A: Allegedly just my brother and I. My sisters lived with our grandmother. Today I see that it's basically fine that she put me in the home, I take it as a fact, something that happened and could have happened for many reasons. Maybe she couldn't cope with caring for us, or she didn't feel like it. As a young boy I was angry and I had a kind of feeling of guilt inside, that it was my fault because I had probably been too naughty, but with time I realized that it's just a fact, and that I must accept it and mainly not feel sorry for myself.
Q: How did you, as a child, perceive the fact that parents drive their children to school, or accompany them on the bus when they travel to summer camp or to after-school hobbies?
A: The first feeling is that you do not know what is going on at all. Those of us from the children's home used to stare at that as if it were a documentary on the Animal Planet channel. It's something like looking through a display window where a sample of the correct family is being exhibited. You don't want to admit it to yourself at first, but then you realize you are constantly depressed and frustrated because you don't have anybody to share it with and you don't know what to do.

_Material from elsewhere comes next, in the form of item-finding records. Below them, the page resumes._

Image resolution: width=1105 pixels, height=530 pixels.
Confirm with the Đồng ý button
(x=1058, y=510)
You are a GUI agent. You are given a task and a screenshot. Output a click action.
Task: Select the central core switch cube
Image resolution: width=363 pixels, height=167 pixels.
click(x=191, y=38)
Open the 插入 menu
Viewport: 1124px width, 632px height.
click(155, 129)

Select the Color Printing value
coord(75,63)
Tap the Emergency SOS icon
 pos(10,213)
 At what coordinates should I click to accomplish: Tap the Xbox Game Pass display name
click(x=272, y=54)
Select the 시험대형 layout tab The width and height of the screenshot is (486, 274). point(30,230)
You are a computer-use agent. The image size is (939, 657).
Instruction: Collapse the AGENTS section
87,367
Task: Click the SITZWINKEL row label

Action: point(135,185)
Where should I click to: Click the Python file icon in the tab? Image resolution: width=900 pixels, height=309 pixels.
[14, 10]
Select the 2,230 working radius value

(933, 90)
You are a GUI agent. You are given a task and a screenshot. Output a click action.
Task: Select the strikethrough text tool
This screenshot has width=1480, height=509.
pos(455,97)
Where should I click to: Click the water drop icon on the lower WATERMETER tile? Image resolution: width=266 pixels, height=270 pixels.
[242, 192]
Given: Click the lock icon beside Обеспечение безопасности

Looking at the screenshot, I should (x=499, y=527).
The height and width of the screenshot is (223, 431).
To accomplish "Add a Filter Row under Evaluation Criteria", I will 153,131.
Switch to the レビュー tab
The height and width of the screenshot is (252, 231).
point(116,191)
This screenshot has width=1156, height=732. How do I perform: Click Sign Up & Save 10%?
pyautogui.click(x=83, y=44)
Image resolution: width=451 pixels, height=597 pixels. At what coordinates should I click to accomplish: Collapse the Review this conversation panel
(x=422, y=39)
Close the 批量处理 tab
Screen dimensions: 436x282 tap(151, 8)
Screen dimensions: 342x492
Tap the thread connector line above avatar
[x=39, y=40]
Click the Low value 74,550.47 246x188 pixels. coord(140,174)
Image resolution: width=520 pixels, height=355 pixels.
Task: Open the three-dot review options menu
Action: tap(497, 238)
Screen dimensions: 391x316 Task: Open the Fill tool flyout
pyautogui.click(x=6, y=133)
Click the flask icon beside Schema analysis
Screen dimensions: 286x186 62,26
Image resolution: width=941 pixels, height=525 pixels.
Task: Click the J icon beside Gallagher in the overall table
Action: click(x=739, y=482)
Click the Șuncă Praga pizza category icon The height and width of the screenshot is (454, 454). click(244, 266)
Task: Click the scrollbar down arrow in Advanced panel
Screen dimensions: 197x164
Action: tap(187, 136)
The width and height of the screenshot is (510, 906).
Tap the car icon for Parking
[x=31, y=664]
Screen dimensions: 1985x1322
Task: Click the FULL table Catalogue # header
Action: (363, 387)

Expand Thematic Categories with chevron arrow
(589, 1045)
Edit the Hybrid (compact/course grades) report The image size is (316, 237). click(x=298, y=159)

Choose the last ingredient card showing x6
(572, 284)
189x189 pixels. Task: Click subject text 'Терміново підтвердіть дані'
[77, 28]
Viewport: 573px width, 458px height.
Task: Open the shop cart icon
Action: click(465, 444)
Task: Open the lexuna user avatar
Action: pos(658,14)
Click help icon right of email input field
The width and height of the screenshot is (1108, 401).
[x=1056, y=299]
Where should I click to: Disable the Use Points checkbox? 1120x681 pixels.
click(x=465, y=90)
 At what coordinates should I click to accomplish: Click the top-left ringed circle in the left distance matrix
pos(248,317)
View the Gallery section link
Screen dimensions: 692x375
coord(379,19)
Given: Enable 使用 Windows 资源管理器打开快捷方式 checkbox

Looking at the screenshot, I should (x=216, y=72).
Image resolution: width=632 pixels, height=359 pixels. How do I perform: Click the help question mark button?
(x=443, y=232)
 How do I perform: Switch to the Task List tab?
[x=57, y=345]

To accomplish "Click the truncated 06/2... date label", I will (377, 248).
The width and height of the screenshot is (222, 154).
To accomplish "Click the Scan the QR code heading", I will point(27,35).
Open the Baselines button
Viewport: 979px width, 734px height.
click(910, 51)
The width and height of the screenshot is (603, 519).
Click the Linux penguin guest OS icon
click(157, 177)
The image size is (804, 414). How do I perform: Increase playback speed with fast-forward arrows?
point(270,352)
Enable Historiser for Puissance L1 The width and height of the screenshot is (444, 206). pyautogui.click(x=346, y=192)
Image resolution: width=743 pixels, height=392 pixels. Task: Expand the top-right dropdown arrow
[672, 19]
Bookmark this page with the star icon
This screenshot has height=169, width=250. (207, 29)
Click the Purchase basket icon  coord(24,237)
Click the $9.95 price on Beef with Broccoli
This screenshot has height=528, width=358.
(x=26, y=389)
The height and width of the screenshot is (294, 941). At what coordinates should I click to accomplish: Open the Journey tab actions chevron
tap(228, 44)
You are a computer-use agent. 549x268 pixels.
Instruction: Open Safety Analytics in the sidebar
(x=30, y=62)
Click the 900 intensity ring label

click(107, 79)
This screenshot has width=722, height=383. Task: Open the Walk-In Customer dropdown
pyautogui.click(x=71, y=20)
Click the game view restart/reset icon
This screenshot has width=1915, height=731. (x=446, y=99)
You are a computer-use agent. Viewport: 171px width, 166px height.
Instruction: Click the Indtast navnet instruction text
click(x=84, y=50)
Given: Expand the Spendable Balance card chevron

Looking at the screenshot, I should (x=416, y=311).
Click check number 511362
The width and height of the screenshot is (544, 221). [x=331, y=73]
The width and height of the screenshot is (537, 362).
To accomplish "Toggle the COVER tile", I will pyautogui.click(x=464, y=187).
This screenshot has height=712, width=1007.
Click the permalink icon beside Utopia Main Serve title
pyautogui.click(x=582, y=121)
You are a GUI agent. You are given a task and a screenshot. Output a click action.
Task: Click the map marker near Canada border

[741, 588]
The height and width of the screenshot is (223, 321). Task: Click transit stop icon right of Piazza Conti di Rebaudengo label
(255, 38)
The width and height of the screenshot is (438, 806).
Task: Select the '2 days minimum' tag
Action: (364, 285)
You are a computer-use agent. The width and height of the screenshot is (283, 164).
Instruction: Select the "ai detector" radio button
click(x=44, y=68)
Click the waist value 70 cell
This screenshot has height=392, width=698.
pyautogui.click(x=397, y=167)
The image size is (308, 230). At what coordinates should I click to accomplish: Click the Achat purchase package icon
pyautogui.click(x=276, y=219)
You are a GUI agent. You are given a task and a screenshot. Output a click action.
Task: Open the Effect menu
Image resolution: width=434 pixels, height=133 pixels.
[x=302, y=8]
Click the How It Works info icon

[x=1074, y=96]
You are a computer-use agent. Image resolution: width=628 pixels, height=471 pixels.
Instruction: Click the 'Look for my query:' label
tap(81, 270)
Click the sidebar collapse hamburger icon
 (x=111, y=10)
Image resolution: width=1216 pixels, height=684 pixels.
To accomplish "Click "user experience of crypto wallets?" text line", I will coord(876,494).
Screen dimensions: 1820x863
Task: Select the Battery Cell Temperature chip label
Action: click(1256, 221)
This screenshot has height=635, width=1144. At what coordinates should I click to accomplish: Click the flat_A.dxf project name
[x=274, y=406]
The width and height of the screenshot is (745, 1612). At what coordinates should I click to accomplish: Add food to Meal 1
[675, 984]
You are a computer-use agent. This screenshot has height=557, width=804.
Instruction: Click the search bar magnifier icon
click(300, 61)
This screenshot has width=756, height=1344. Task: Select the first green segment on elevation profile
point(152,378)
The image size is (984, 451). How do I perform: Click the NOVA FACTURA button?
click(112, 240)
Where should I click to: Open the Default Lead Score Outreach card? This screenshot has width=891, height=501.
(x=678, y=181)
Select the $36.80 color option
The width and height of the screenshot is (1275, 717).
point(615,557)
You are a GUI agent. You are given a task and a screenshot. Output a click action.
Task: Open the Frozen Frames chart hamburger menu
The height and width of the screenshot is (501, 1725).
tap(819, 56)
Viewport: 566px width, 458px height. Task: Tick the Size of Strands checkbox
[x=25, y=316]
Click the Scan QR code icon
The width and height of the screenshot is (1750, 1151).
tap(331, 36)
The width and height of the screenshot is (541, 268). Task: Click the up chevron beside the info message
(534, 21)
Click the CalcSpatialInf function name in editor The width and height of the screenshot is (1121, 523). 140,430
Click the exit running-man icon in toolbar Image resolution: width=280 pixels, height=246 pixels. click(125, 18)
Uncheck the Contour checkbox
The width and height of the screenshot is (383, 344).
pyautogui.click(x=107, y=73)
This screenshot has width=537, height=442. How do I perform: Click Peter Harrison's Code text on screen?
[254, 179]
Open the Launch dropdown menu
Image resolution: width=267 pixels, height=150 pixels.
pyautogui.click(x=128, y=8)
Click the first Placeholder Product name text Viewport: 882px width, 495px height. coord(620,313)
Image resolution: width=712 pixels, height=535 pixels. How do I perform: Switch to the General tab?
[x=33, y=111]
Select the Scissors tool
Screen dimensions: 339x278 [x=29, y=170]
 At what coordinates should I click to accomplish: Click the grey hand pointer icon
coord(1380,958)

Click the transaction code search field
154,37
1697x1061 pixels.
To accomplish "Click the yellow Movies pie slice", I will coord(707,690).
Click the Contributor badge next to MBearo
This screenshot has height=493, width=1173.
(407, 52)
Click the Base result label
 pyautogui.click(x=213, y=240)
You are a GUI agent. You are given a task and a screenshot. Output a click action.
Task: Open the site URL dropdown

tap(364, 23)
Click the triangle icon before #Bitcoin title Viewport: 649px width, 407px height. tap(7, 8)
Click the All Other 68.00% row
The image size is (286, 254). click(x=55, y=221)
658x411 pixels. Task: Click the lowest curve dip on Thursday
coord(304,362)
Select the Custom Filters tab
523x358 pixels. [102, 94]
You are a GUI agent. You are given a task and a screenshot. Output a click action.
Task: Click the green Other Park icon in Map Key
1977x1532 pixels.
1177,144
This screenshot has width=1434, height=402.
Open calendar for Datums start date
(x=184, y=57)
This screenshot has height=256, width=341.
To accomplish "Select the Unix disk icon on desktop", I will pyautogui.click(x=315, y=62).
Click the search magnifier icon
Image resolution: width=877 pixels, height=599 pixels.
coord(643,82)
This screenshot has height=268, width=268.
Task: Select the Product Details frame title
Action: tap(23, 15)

Q: Have you already decided you would never put your own children into institutional care?
A: More than once. I had a tendency to go the opposite extreme - "I will bitterly love my family and be a proud parent" - but even that's not correct. Rather, it's necessary to accept reality, to clear away the past, to live your life with joy, according to your conscience. That doesn't just go for children from institutions, but for all of society.
Q: Is it still the case that the educators in the institutions don't have enough time to create closer emotional relationships with the children there?
A: I have to say that the governesses today are in closer contact with the children, but if I were to be harsh, I'd say it's not just about embracing the children - although the governesses themselves would love to be in a closer relationship with the children - but because they have more of a managerial role that they simply are never on top of. Children must be guided toward a good life, raised, taught. However, it is true that they frequently lack social contact - somebody coming to the child to tell him or her that everything is all right, because things just happen sometimes. Puberty, sexuality and identity, lack of information, isolation, all of these areas are resonating in the child and creating frustration that can go as far as heavy depression. The children don't have the tiniest drop of emotion in them because they have been robbed of it. I call it being disabled, emotionally.
Q: You are striving to see children in institutions get a chance at a good life. What would you like to achieve in your career as a trainer?
A: It's just a question of time, I have to find an appropriate space for opening my own gym. I have a team of people around me with whom I have been collaborating for some time, we're in close contact. We want to begin to develop our ideas together for combining functional, healthy movement training without the ego involved - we don't want to develop egoism in people, but a healthy, natural mind connected to the body.